[Record excerpts]
..........

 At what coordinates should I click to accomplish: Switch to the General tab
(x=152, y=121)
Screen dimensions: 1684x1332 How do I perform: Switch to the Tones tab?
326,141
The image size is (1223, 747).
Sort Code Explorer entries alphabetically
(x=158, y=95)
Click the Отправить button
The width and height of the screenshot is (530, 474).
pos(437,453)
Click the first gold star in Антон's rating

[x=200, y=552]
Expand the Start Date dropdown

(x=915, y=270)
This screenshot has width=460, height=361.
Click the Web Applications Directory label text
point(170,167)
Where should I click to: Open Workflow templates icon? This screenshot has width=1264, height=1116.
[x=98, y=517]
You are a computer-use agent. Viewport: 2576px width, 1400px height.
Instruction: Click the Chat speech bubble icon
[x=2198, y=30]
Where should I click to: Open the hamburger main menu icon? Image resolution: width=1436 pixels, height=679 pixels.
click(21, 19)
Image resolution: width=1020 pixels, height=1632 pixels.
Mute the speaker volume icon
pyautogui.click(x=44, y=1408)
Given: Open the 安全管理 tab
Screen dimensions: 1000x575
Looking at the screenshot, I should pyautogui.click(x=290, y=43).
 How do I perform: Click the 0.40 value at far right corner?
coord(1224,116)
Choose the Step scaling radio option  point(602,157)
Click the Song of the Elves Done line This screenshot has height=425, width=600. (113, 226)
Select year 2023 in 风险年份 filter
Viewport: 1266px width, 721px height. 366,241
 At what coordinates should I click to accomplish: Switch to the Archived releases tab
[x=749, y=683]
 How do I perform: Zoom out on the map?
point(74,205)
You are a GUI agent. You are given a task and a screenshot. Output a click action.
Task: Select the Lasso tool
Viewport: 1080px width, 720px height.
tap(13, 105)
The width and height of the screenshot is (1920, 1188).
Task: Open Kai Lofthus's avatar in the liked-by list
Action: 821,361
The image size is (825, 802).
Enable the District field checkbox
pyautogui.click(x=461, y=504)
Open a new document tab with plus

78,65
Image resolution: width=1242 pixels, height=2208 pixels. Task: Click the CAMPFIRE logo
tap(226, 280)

..........

[Requirement] Copy out the full listing so that each line matches exactly.

[Exercise output]
 At what coordinates should I click to accomplish: Switch to the General tab
(x=152, y=121)
Screen dimensions: 1684x1332 How do I perform: Switch to the Tones tab?
326,141
The image size is (1223, 747).
Sort Code Explorer entries alphabetically
(x=158, y=95)
Click the Отправить button
The width and height of the screenshot is (530, 474).
pos(437,453)
Click the first gold star in Антон's rating

[x=200, y=552]
Expand the Start Date dropdown

(x=915, y=270)
This screenshot has width=460, height=361.
Click the Web Applications Directory label text
point(170,167)
Where should I click to: Open Workflow templates icon? This screenshot has width=1264, height=1116.
[x=98, y=517]
You are a computer-use agent. Viewport: 2576px width, 1400px height.
Instruction: Click the Chat speech bubble icon
[x=2198, y=30]
Where should I click to: Open the hamburger main menu icon? Image resolution: width=1436 pixels, height=679 pixels.
click(21, 19)
Image resolution: width=1020 pixels, height=1632 pixels.
Mute the speaker volume icon
pyautogui.click(x=44, y=1408)
Given: Open the 安全管理 tab
Screen dimensions: 1000x575
Looking at the screenshot, I should pyautogui.click(x=290, y=43).
 How do I perform: Click the 0.40 value at far right corner?
coord(1224,116)
Choose the Step scaling radio option  point(602,157)
Click the Song of the Elves Done line This screenshot has height=425, width=600. (113, 226)
Select year 2023 in 风险年份 filter
Viewport: 1266px width, 721px height. 366,241
 At what coordinates should I click to accomplish: Switch to the Archived releases tab
[x=749, y=683]
 How do I perform: Zoom out on the map?
point(74,205)
You are a GUI agent. You are given a task and a screenshot. Output a click action.
Task: Select the Lasso tool
Viewport: 1080px width, 720px height.
tap(13, 105)
The width and height of the screenshot is (1920, 1188).
Task: Open Kai Lofthus's avatar in the liked-by list
Action: 821,361
The image size is (825, 802).
Enable the District field checkbox
pyautogui.click(x=461, y=504)
Open a new document tab with plus

78,65
Image resolution: width=1242 pixels, height=2208 pixels. Task: Click the CAMPFIRE logo
tap(226, 280)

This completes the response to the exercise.